SpeechX: Neural Codec Language Model as a Versatile Speech Transformer
- URL: http://arxiv.org/abs/2308.06873v2
- Date: Tue, 25 Jun 2024 18:38:28 GMT
- Title: SpeechX: Neural Codec Language Model as a Versatile Speech Transformer
- Authors: Xiaofei Wang, Manthan Thakker, Zhuo Chen, Naoyuki Kanda, Sefik Emre Eskimez, Sanyuan Chen, Min Tang, Shujie Liu, Jinyu Li, Takuya Yoshioka,
- Abstract summary: SpeechX is a versatile speech generation model capable of zero-shot TTS and various speech transformation tasks.
Experimental results show SpeechX's efficacy in various tasks, including zero-shot TTS, noise suppression, target speaker extraction, speech removal, and speech editing with or without background noise.
- Score: 57.82364057872905
- License: http://arxiv.org/licenses/nonexclusive-distrib/1.0/
- Abstract: Recent advancements in generative speech models based on audio-text prompts have enabled remarkable innovations like high-quality zero-shot text-to-speech.

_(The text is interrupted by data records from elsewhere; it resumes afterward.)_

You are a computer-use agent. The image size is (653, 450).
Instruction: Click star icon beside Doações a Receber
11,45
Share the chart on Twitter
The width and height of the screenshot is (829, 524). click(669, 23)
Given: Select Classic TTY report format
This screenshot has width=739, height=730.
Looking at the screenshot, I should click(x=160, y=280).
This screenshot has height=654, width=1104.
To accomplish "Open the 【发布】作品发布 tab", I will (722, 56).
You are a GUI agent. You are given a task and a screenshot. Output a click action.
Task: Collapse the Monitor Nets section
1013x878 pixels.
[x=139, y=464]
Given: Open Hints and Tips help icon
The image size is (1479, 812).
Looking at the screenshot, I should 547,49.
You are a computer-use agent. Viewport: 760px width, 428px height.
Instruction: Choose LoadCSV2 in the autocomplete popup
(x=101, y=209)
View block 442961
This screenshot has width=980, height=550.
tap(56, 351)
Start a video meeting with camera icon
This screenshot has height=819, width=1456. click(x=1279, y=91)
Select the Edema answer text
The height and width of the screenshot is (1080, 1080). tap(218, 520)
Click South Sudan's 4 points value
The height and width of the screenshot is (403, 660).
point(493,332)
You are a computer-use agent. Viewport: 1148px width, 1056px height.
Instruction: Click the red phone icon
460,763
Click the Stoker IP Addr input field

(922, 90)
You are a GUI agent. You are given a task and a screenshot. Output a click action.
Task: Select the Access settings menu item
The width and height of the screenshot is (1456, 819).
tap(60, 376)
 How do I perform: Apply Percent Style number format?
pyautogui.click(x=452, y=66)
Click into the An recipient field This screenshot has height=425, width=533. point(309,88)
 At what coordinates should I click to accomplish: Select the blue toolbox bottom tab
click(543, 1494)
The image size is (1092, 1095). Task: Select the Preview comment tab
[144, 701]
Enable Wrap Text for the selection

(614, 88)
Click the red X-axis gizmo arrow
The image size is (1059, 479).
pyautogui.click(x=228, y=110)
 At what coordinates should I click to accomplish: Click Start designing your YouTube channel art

However, existing models still face limitations in handling diverse audio-text speech generation tasks involving transforming input speech and processing audio captured in adverse acoustic conditions. This paper introduces SpeechX, a versatile speech generation model capable of zero-shot TTS and various speech transformation tasks, dealing with both clean and noisy signals. SpeechX combines neural codec language modeling with multi-task learning using task-dependent prompting, enabling unified and extensible modeling and providing a consistent way for leveraging textual input in speech enhancement and transformation tasks. Experimental results show SpeechX's efficacy in various tasks, including zero-shot TTS, noise suppression, target speaker extraction, speech removal, and speech editing with or without background noise, achieving comparable or superior performance to specialized models across tasks. See https://aka.ms/speechx for demo samples.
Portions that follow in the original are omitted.